=== Goal of the exercise ===
Reproduce the section of the listing that begins at the line containing "会社概要 (116, 2283)" and finishes at the line containing "Фото (26, 2165)". Include both end lines and nothing beyond them.
Records for processing below:
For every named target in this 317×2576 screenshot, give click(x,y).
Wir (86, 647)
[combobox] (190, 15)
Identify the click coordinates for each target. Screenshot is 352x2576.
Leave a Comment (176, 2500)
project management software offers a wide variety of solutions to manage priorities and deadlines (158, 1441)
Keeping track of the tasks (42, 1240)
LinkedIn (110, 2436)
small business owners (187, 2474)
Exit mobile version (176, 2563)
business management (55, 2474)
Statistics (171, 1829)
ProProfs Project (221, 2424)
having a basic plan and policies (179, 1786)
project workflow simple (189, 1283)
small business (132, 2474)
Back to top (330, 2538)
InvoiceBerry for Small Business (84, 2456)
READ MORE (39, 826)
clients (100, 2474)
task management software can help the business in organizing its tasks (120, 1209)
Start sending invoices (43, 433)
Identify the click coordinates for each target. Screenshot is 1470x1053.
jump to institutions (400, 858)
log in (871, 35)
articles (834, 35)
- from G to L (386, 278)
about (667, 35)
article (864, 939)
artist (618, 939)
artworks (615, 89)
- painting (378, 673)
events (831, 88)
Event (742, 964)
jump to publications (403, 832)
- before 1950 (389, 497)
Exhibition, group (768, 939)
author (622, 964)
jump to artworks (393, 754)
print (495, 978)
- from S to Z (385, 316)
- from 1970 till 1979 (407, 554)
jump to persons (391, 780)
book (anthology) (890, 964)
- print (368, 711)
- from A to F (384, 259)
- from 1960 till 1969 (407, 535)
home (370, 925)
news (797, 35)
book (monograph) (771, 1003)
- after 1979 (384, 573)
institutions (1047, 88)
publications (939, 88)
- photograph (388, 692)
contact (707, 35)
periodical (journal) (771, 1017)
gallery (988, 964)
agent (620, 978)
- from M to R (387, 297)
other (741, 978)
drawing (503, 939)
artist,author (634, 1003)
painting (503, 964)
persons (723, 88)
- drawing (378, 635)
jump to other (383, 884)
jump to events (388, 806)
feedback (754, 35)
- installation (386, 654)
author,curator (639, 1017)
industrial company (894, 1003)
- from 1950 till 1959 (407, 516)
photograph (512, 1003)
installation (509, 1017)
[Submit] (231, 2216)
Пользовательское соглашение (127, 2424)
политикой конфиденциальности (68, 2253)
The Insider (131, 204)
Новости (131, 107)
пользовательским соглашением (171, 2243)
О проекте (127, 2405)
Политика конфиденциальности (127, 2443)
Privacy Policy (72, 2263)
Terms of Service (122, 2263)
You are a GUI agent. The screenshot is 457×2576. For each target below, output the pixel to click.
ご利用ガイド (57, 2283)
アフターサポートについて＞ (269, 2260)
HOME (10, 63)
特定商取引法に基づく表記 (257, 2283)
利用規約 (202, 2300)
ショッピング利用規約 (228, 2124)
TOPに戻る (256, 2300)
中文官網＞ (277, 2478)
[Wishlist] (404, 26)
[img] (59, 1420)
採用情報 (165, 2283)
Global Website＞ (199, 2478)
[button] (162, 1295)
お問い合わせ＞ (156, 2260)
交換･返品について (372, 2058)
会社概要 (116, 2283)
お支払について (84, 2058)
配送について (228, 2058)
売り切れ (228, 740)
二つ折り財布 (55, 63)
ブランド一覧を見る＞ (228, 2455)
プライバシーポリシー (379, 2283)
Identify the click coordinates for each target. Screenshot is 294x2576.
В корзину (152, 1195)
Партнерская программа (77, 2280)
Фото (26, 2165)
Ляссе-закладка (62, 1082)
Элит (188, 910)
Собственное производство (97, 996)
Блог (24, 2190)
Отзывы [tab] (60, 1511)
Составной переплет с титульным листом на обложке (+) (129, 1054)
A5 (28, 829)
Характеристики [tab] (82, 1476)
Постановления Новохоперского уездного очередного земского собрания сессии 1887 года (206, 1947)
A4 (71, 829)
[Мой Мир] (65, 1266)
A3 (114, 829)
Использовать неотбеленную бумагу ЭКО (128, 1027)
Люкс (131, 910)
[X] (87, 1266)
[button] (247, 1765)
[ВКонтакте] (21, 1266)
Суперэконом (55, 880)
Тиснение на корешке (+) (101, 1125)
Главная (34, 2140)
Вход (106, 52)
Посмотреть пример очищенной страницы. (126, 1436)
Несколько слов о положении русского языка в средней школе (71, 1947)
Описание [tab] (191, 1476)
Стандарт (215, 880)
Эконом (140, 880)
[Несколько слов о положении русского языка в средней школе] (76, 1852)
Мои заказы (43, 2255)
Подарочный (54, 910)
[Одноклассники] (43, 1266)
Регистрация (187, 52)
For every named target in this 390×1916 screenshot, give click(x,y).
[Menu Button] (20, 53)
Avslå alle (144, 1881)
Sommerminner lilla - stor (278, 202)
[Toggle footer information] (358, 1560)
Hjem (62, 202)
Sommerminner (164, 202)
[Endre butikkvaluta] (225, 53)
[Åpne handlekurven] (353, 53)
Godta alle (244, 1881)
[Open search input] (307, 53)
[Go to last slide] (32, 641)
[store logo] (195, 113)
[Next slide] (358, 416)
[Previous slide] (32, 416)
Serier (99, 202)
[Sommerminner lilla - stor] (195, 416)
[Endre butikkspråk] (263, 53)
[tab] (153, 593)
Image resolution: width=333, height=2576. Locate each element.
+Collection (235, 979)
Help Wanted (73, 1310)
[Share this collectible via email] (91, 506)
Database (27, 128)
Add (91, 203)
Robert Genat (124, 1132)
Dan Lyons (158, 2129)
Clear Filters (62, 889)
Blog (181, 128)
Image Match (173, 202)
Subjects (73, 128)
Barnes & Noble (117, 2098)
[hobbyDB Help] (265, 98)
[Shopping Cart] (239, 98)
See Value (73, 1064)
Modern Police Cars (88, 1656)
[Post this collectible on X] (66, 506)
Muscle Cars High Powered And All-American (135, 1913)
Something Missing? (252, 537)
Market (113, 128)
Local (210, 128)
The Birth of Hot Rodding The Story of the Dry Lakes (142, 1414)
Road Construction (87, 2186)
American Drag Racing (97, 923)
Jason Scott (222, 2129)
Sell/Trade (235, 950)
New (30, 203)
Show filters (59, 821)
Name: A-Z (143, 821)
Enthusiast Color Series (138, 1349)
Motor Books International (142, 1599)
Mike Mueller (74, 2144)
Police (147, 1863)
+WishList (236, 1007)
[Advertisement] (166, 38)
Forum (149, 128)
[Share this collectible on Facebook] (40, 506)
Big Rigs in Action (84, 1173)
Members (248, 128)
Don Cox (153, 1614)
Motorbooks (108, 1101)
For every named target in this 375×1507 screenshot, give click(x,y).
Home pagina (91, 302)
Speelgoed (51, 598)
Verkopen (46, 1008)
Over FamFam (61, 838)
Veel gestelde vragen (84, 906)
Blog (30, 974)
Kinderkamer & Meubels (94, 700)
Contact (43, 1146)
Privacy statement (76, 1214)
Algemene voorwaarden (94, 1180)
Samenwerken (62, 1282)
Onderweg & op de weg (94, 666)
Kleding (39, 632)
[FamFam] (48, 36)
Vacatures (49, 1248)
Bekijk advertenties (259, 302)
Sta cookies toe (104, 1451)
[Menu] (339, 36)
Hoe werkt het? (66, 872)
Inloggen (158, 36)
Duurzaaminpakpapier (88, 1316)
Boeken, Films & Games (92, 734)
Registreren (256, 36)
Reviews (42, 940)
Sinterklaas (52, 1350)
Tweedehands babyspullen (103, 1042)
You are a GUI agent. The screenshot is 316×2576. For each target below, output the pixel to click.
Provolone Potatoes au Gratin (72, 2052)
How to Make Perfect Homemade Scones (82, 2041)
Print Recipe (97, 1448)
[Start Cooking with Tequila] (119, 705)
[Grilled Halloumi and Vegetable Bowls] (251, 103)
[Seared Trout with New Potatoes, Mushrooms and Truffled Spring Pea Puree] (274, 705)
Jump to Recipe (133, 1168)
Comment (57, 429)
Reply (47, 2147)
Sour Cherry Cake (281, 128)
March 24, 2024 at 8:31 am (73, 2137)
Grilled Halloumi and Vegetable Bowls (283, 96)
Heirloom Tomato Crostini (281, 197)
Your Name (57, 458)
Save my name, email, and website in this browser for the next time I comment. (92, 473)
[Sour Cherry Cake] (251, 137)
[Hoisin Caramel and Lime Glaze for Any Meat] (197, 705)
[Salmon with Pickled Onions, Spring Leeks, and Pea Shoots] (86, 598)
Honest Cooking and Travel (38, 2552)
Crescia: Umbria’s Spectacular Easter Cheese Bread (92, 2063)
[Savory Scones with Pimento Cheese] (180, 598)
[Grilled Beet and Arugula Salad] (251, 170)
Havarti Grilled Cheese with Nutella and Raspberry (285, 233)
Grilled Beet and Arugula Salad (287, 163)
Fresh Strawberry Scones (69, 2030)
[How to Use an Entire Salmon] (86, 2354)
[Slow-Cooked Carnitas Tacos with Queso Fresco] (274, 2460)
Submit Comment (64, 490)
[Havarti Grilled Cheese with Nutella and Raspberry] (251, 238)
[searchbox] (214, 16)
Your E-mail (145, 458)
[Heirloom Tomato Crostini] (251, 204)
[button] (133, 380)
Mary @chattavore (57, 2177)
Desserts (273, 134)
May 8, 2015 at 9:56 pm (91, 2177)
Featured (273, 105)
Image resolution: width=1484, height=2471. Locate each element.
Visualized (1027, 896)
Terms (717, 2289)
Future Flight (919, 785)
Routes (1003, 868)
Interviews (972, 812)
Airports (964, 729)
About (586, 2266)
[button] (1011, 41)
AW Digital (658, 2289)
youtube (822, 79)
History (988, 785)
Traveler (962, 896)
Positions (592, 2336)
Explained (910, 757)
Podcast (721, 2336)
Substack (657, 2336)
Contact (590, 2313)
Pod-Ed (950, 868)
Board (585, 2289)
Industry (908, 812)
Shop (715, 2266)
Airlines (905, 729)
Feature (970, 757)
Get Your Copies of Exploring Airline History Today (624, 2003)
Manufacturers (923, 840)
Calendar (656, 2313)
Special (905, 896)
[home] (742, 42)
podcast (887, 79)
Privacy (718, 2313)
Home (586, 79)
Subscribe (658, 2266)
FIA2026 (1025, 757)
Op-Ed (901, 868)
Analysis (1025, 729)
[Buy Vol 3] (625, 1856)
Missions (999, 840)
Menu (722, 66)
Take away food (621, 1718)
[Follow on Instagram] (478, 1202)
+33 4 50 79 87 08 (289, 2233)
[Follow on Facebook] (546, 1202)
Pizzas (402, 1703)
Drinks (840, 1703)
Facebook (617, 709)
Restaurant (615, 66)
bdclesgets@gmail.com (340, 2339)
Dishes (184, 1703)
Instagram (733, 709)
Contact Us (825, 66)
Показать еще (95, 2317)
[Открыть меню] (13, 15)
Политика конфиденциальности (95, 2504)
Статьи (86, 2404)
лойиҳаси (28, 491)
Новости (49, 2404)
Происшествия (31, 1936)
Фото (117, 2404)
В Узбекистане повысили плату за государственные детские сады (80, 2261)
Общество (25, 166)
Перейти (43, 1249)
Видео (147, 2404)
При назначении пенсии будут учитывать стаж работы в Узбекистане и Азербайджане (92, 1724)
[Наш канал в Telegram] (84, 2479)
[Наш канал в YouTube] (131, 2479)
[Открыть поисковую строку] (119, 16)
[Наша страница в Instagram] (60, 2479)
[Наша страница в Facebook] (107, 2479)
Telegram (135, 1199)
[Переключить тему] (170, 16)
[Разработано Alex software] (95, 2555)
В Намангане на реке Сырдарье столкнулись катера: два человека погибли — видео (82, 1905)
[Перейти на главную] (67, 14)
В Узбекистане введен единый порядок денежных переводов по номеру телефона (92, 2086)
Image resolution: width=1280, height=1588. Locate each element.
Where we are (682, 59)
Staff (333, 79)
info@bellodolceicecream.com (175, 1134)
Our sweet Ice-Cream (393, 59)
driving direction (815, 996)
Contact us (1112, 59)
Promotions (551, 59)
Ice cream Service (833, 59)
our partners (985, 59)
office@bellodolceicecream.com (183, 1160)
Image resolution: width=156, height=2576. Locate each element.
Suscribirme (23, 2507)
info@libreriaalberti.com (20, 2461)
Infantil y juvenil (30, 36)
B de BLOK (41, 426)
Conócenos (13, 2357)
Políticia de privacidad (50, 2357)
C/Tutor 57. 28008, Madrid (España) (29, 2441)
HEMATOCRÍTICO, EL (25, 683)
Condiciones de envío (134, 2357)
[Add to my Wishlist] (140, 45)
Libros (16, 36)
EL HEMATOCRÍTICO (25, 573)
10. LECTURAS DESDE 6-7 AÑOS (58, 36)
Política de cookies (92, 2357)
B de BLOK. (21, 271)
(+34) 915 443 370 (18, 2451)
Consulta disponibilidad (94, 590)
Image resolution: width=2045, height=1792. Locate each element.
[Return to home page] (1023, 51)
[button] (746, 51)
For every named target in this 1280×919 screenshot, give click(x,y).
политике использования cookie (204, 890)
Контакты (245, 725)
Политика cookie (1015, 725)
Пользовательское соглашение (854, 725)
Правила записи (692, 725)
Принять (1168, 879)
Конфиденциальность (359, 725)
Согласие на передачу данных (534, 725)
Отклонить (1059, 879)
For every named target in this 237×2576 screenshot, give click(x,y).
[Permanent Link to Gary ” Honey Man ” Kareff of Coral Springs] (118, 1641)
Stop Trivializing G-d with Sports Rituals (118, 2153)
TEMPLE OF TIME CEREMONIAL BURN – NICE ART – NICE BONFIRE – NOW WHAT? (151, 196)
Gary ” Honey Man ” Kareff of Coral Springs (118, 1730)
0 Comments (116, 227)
End of Records for processing.
=== Exercise output ===
会社概要 (116, 2283)
お支払について (84, 2058)
配送について (228, 2058)
売り切れ (228, 740)
二つ折り財布 (55, 63)
ブランド一覧を見る＞ (228, 2455)
プライバシーポリシー (379, 2283)
Identify the click coordinates for each target. Screenshot is 294x2576.
В корзину (152, 1195)
Партнерская программа (77, 2280)
Фото (26, 2165)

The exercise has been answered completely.